* **PROVIDED PASSAGE**

Were you always in time? — No.

What was the consequence if you had been too late? — I was most commonly beaten. Severely? — Very severely, I thought.

In those mills is chastisement towards the latter part of the day going on perpetually? — Perpetually.

So that you can hardly be in a mill without hearing constant crying? — Never an hour, I believe.

Do you think that if the overlooker were naturally a humane person it would still be found necessary for him to beat the children, in order to keep up their attention and vigilance at the termination of those extraordinary days of labour? — Yes; the machine turns off a regular quantity of cardings, and of course, they must keep as regularly to their work the whole of the day; they must keep with the machine, and therefore however humane the slubber may be, as he must keep up with the machine or be found fault with, he spurs the children to keep up also by various means but that which he commonly resorts to is to strap them when they become drowsy. At the time when you were beaten for not keeping up with your work, were you anxious to have done it if you possibly could? — Yes; the dread of being beaten if we could not keep up with our work was a sufficient impulse to keep us to it if we could.

When you got home at night after this labour, did you feel much fatigued? — Very much so.

Had you any time to be with your parents, and to receive instruction from them? — No.

What did you do? — All that we did when we got home was to get the little bit of supper that was provided for us and go to bed immediately. If the supper had not been ready directly, we should have gone to sleep while it was preparing.

Did you not, as a child, feel it a very grievous hardship to be roused so soon in the morning? — I did.

Were the rest of the children similarly circumstanced? — Yes, all of them; but they were not all of them so far from their work as I was.

And if you had been too late you were under the apprehension of being cruelly beaten? — I generally was beaten when I happened to be too late; and when I got up in the morning the apprehension of that was so great, that I used to run, and cry all the way as I went to the mill.

 Elizabeth Bentley, called in; and Examined.

What age are you? — Twenty-three.

Where do you live? — At Leeds.

What time did you begin to work at a factory? — When I was six years old.

At whose factory did you work? — Mr. Busk’s.

What kind of mill is it? — Flax-mill.

What was your business in that mill? — I was a little doffer.

What were your hours of labour in that mill? — From 5 in the morning till 9 at night, when they were thronged.

For how long a time together have you worked that excessive length of time? — For about half a year.

What were your usual hours when you were not so thronged? — From 6 in the morning till 7 at night.

* **MATERIAL PROVIDED**
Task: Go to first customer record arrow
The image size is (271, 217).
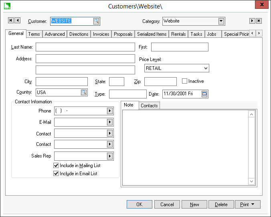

* **EXERCISE TASK**
Extend the testimony on child labor in the mills past its final answer, writing the next several exchanges in the same question-and-answer form.

* **EXERCISE OUTPUT**
What time was allowed for your meals? — Forty minutes at noon.

Had you any time to get your breakfast or drinking? — No, we got it as we could.

And when your work was bad, you had hardly any time to eat it at all? — No; we were obliged to leave it or take it home, and when we did not take it, the overlooker took it, and gave it to his pigs.

Do you consider doffing a laborious employment? — Yes.

Explain what it is you had to do? — When the frames are full, they have to stop the frames, and take the flyers off, and take the full bobbins off, and carry them to the roller; and then put empty ones on, and set the frame going again.

Does that keep you constantly on your feet? — Yes, there are so many frames, and they run so quick.

Your labour is very excessive? — Yes; you have not time for any thing.

Suppose you flagged a little, or were too late, what would they do? — Strap us.

Are they in the habit of strapping those who are last in doffing? — Yes.

Constantly? — Yes.

Girls as well as boys? — Yes.

Have you ever been strapped? — Yes.

Severely? — Yes.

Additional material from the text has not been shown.